The local energy in British politics
Despite the government’s recent cuts to clean energy subsidies, the future for energy supply is local, integrated and renewable.
Much of the dynamism in contemporary British politics is to be found in local government, and there are few better examples of this than energy policy. Instead of demanding the renationalisation of energy firms, innovative local authorities have been quietly getting on with setting up their own municipal not-for-profit companies to supply local citizens.
At the head of the pack is Nottingham City Council, which has announced plans for a Robin Hood energy company. This will use locally generated energy topped up with gas and electricity from the open market to offer competitive tariffs that could save customers on their energy bills. Their aim is to sign up 10,000 customers a month.

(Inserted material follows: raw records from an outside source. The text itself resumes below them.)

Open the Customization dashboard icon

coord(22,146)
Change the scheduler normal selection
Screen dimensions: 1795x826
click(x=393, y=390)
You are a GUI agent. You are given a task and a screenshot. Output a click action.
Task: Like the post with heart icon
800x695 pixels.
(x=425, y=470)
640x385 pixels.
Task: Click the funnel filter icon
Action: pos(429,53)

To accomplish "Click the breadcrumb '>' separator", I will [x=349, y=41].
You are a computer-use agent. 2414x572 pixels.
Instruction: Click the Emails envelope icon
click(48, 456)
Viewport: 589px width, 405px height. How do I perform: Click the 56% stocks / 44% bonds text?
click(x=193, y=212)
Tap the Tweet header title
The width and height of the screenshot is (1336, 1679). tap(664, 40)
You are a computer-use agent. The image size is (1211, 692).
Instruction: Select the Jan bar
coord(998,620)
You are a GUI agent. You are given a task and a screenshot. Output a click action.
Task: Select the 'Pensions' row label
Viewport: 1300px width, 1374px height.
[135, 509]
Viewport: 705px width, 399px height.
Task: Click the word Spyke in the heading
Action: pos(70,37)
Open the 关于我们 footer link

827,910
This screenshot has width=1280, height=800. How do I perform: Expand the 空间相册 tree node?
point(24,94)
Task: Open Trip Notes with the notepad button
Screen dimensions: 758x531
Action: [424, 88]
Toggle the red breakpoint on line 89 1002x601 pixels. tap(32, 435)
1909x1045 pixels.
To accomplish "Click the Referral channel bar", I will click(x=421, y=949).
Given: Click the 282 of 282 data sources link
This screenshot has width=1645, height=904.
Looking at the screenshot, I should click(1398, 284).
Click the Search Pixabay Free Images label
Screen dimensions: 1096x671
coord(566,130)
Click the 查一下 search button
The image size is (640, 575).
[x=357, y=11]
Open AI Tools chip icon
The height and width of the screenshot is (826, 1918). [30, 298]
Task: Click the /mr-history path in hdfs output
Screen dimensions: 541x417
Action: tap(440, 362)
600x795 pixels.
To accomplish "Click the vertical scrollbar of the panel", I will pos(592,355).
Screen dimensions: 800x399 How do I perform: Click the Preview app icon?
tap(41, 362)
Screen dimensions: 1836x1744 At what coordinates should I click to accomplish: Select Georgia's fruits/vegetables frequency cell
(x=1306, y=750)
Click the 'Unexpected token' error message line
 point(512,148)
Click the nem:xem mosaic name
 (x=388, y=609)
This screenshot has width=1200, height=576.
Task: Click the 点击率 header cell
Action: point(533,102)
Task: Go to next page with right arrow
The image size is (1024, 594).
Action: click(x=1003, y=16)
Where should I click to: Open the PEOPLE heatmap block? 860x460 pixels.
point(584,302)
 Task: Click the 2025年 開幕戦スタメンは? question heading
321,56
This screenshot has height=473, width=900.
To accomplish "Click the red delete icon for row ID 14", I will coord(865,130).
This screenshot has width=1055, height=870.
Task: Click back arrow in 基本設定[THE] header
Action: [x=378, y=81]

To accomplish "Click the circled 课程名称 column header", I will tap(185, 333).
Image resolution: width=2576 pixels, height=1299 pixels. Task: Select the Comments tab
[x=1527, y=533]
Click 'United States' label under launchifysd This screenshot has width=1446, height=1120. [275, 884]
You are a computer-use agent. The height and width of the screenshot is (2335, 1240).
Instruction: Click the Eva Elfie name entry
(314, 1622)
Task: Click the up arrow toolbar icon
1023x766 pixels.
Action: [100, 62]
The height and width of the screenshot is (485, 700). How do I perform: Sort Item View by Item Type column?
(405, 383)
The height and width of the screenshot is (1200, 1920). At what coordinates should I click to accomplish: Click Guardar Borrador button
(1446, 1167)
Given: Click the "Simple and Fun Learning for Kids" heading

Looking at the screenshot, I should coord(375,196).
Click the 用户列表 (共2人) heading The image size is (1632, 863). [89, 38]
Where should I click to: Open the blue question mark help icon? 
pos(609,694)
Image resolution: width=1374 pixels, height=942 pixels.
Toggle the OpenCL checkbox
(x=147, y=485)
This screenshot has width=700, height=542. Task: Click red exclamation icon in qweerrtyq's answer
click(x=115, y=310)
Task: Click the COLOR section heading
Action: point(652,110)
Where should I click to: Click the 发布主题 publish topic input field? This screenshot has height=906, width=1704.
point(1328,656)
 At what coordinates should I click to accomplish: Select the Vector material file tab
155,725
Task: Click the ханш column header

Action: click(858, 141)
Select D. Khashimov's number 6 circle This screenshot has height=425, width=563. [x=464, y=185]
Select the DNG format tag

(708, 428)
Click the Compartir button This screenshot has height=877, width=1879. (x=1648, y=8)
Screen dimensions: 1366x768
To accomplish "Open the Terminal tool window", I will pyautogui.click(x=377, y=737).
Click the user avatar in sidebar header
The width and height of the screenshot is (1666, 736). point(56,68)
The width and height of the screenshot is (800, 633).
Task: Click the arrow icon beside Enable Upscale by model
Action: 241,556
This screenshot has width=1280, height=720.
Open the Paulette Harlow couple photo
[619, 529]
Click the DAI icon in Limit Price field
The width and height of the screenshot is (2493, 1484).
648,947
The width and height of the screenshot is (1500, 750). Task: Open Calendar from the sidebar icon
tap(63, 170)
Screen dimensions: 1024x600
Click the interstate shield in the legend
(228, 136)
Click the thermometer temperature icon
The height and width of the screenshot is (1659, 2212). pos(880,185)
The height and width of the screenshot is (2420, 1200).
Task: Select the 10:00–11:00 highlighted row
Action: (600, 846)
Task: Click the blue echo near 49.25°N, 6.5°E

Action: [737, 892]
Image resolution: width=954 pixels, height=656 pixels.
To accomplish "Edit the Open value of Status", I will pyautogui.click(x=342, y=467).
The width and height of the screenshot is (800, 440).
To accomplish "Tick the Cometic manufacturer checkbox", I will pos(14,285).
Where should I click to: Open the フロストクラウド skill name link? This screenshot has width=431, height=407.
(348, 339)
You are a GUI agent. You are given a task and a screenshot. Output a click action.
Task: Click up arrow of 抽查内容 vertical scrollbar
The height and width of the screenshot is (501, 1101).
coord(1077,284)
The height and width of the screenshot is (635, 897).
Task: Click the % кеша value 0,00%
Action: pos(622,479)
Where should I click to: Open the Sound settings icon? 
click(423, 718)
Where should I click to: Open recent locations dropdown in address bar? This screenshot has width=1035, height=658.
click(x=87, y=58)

For a market that is currently under investigation by the Competition and Markets Authority, this is a very welcome development. The relatively high levels of trust that communities have in their local councils means that municipal-energy suppliers could prove to be very popular. They could thus disrupt the energy market, providing important new sources of innovation and competition.
Municipal engagement in energy supply could also unlock the potential of local generation and generate a much needed new source of income for local authorities and councils. Last year, IPPR published City energy, a study of this emerging new trend. It showed that many other local authorities and councils are already starting to play a substantive and innovative role in Britain’s energy market – tackling fuel poverty, investing in local clean energy and benefitting the local economy.
One example is Our Power, a grouping of 35 housing associations and local authorities in Scotland, who plan to launch as a supplier at the end of 2015. They have been backed with a repayable loan from the Scottish government. This is the kind of support that central government can usefully provide to really unlock the potential of municipal energy.
Despite the government’s recent cuts to clean energy subsidies, this is the future for energy supply: local, integrated and renewable.